Not nearly matching the performance of being parametrized in the first place.

Are there work arounds I am missing?

EDIT:
Also worth pointing out:

julia> function construct_random_vector5(p::Int)
           x = Vector{Float64}(p)
           x
       end
construct_random_vector5 (generic function with 1 method)

julia> function mult_rand5(p::Int)
         x = construct_random_vector5(p)
         y = construct_random_vector5(p)
         dot(x,y)
       end
mult_rand5 (generic function with 1 method)

julia> function svw5(p::Int)
         rand_prod = mult_rand5(p)
       end
svw5 (generic function with 1 method)

julia> @code_warntype svw5(a)
Variables:
  #self#::#svw5
  p::Int64
  rand_prod::Float64
  x@_4::Any
  y::Any
  x@_6::Array{Float64,1}
  x@_7::Array{Float64,1}

Body:
  begin 
      $(Expr(:inbounds, false))
      # meta: location REPL[4] mult_rand5 2
      # meta: location REPL[3] construct_random_vector5 2
      x@_6::Array{Float64,1} = $(Expr(:foreigncall, :(:jl_alloc_array_1d), Array{Float64,1}, svec(Any, Int64), Array{Float64,1}, 0, :(p), 0))
      # meta: pop location # line 3:
      # meta: location REPL[3] construct_random_vector5 2
      x@_7::Array{Float64,1} = $(Expr(:foreigncall, :(:jl_alloc_array_1d), Array{Float64,1}, svec(Any, Int64), Array{Float64,1}, 0, :(p), 0))
      # meta: pop location
      # meta: pop location
      $(Expr(:inbounds, :pop))

##########

Please rewrite the forum post from "y = construct_random_vector5(p)" to "svw5 (generic function with 1 method)", replacing "mult_rand5" with "multiply_random5". The material after this point comes from a different source.

##########

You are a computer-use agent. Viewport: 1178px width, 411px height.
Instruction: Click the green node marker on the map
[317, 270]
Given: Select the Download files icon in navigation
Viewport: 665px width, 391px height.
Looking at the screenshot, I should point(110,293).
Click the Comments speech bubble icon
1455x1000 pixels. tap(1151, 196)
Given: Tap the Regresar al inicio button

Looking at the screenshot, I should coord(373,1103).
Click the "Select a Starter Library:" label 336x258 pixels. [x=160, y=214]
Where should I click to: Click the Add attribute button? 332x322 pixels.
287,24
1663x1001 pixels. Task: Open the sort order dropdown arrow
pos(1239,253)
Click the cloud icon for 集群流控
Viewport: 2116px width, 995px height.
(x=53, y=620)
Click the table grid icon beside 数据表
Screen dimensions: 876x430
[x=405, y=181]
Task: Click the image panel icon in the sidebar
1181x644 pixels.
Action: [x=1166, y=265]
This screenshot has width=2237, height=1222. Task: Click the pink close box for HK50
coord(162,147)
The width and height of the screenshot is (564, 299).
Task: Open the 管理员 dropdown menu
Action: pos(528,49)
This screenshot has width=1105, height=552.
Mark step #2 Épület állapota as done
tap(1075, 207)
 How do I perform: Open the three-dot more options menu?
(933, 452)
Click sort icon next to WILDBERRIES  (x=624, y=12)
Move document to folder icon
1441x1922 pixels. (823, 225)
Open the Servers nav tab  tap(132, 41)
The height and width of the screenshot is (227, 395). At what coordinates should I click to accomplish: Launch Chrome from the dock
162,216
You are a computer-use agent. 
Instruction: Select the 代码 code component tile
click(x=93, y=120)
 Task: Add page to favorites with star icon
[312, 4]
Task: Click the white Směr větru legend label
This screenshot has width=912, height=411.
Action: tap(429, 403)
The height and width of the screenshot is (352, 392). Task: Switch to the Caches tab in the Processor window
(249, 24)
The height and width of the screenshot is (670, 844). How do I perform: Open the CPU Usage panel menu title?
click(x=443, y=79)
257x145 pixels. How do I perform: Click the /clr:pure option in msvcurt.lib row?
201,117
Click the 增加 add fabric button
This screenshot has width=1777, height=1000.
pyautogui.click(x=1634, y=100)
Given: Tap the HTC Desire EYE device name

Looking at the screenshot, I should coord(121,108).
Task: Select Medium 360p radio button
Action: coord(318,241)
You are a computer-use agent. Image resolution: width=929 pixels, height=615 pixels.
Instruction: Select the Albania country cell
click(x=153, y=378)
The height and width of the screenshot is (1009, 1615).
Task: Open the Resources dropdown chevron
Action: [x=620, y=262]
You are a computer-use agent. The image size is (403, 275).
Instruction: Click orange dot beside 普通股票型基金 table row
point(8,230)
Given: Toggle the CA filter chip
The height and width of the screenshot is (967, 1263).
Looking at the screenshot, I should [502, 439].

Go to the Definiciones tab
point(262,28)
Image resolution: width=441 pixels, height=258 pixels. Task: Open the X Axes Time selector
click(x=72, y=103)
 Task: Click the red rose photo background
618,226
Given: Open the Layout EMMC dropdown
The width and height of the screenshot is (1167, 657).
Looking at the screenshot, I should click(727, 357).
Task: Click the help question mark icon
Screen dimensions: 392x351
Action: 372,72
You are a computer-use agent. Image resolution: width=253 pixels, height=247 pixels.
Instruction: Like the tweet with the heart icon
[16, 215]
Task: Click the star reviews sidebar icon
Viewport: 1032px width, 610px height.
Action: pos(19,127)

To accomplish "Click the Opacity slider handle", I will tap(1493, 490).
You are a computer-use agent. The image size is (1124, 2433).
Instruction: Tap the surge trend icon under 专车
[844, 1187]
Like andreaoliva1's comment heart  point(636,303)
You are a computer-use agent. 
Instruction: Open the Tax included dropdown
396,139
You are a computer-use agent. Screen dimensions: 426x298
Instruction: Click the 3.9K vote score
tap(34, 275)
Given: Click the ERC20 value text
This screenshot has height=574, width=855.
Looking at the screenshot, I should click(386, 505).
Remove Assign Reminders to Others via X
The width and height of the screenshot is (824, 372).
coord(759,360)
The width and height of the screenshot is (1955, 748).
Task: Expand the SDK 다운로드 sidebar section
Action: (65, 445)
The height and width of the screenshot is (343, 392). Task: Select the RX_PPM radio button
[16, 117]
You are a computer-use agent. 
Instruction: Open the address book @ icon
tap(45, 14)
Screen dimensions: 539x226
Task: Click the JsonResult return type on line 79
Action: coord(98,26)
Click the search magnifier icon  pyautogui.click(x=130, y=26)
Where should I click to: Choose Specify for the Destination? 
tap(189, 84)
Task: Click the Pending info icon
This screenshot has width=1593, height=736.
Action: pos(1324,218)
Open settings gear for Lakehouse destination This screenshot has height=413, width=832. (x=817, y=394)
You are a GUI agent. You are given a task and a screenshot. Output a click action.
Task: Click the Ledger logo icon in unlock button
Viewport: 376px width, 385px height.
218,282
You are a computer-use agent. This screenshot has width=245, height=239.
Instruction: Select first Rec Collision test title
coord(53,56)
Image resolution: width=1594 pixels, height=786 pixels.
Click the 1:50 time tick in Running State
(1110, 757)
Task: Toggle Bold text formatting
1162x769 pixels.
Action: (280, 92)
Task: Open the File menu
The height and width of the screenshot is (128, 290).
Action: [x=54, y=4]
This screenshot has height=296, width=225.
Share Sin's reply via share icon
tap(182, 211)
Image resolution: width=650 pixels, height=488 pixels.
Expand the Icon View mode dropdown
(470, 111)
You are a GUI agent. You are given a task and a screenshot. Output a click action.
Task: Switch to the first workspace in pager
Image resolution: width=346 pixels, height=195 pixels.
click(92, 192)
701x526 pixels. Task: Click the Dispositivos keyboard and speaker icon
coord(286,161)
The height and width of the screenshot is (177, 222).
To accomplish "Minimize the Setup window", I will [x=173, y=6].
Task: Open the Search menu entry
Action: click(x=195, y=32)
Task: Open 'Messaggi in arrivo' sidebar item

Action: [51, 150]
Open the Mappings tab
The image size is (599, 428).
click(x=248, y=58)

##########

• _Expected output_
y = construct_random_vector5(p)
         dot(x,y)
       end
multiply_random5 (generic function with 1 method)

julia> function svw5(p::Int)
         rand_prod = multiply_random5(p)
       end
svw5 (generic function with 1 method)